ФРАГМЕНТ ТЕКСТА

###

Это может быть религиозная идея, прекрасно подходящая для компенсации страхов, обиды и чувства собственной неполноценности. Все «нехорошие» не спасутся, а вот именно он, «правильный», спасется! Это может быть идея национальная. Все богачи – «папуасы», а он, даром что в кармане вошь на аркане и блоха на цепи, выше «папуасов», потому что он чистокровный «монгол»! Это может быть идея политическая: «кто был ничем, тот станет всем» или любое иное, более экзотическое завихрение и самое причудливое их сочетание.
Вам прекрасно знакомы люди такого типа и их поведение: механические улыбки обходящих дома сектантов, черные платки на иссохших паломницах, бородатые или иным образом декорированные лица надломленных изнутри националистов, суетливые нижние пирамидчики, витийствующие контактеры, бесноватые политические крикуны… Этого добра хватает везде.
Но такими они становятся не сразу.
Сначала, по меткому наблюдению немецкого философа-классика, идея поселяется в сознании будущей марионетки словно живой организм: она поглощает из окружающей среды только полезное для себя, отбрасывая остальное. Человек перестает воспринимать реальность там, где она расходится со спасительными для него умозаключениями.
Он все глубже погружается в эгрегориальный мир. А мир окружающий, о котором так хочется забыть, не упускает возможности оправдать наихудшие ожидания погруженного в себя человека. Хотя он и «монгол» с родословной, «папуасы» все равно живут лучше, и хотя радоваться должен вроде бы только тот, правоверный, кто сертифицированно спасется, почему-то другие тоже радуются жизни и кощунственно лыбятся, и сектантский рай злые обыватели недолюбливают, а об очередной партии «Все отнять и поделить для любимых главарей» почему-то никто из нормальных людей даже слышать не хочет.
И вот теперь уже жизненная ситуация подталкивает такого человека в «спасительный» для него эгрегориальный мир. И, как мы знаем, носители того или иного подходящего эгрегора не заставят себя ждать. Даже если не искать, они сами подвернутся – на улице, в транспорте, где угодно. И даже могут провести намеренную обработку, «зомбировать», смирить волю, подчинить своему специально обученному адепту, как это делают некоторые секты и иные агрессивные организации.
И вот с этого момента эгрегоры контролируют не только мышление, но и поведение человека. Он начинает жить не ради себя и близких, не ради безусловно полезных свершений и общечеловеческих ценностей, а ради эгрегора и его ценностей.

###

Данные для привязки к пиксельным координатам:
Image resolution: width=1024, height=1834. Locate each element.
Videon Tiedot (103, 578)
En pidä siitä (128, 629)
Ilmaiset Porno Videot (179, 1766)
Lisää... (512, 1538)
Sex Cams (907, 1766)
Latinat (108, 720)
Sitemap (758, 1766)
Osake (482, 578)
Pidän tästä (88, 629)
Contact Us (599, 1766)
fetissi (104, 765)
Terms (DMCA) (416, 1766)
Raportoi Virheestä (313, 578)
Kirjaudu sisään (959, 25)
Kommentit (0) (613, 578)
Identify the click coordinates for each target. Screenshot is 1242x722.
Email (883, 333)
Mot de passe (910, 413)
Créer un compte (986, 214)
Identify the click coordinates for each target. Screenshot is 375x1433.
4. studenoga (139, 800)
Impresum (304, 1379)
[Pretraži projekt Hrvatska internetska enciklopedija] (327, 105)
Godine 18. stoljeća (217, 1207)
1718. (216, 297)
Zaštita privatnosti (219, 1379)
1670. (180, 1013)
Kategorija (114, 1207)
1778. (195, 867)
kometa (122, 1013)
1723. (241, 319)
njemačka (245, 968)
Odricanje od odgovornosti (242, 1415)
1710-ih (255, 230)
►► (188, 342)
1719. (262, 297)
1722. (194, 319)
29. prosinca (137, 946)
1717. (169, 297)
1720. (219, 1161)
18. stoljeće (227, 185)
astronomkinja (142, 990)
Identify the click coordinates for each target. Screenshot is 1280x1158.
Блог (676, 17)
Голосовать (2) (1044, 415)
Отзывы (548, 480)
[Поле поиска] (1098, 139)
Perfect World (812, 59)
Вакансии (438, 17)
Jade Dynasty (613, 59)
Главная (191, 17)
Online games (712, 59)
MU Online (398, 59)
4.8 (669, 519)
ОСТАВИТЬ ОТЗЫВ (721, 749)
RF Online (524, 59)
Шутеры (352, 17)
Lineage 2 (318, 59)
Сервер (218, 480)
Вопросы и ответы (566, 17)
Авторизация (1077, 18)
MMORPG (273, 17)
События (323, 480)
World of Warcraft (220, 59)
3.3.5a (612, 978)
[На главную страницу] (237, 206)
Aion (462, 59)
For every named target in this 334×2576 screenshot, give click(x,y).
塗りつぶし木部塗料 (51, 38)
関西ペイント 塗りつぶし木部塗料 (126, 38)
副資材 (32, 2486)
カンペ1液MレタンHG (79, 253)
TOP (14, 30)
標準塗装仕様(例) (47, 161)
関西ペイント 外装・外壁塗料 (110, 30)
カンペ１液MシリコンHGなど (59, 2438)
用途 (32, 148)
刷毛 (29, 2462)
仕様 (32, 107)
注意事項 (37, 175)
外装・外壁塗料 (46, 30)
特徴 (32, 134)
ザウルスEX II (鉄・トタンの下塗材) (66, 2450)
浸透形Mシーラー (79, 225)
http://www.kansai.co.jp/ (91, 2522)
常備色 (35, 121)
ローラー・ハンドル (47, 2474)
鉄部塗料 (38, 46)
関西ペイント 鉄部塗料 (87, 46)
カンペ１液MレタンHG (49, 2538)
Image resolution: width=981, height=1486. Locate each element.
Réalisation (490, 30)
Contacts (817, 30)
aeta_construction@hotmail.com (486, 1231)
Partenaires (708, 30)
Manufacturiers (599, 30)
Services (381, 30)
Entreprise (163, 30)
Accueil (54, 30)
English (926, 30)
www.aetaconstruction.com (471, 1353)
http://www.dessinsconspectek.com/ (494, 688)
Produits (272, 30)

###

ЧТО СДЕЛАТЬ
A. С чем, по наблюдению немецкого философа-классика, сравнивается идея, поселяющаяся в сознании будущей марионетки, согласно фрагменту об эгрегорах?
B. Подхватите фрагмент об эгрегорах и напишите продолжение, начиная сразу после его последнего предложения.

РЕШЁННЫЕ ЗАДАНИЯ
A. С живым организмом, который поглощает из окружающей среды только полезное для себя и отбрасывает остальное.

B.
За время такой жизни он все глубже уходит в отрыв от реальности, накапливая ошибки действий и понимания действительности, и может дойти до такого уровня, когда обратно вернуться уже невозможно: взведенная пружина расхождения с реальностью грозит несовместимой с жизнью болью.
Люди, невольно принявшие роль эгрегориальных марионеток, способны на чудеса самоотверженности и самоотречения. Они могут годами работать без всякой платы, стойко переносить тяготы и лишения, они кажутся фанатично преданными идее и отстаивают ее на каждом углу, остервенело атакуют все чуждое, не боятся «ради высоких идеалов» нарушить закон. Они способны убить и быть убитыми за идею, поститься до смерти, строить капища в голодной глуши. Они даже могут, как шахиды, взорвать себя, лишь бы унести с собой как можно больше тех, кого они сочли врагами.
Это их свойство часто ошибочно понимается как исключительная верность идеалам. Ошибочно.
Никакой «верности идеалам» в здоровом смысле этого слова у марионеток нет и в помине.
Они просто полны решимости во что бы то ни стало избежать допущения своей личной боли.
Это, по сути, определенного сорта наркомания, только гормоны удовольствия выделяет мозг марионетки под влиянием завладевшей им эгрегориальной идеи. Если перестать игнорировать мир реальный и уйти из мира выдуманного, будет ломка.
Кстати, частично этим можно объяснить, почему ныне культы и религии всех сортов, от сект до вполне уважаемых, с таким увлечением конкурируют за реабилитацию наркоманов – и заодно и почему спасенных из сект людей так тяжело реабилитировать. Ведь у нарокоманов уже сформирована зависимость, и при замещении химического вещества идеей они легче, чем в обычных клиниках, отказываются от наркотиков. Вот только зависимость во всей ее силе не исчезает, а просто меняет свой объект притяжения.
Любая боль, тяжелый опыт, тюрьма, болезнь, потеря близкого человека, все, что можно эмоционально отсрочить или затампонировать идеей, – это предрасположенность к тому, чтобы стать эгрегориальной марионеткой. И чем сильнее была боль, тем более стойким выходит из ее пламени эгрегориальный солдат.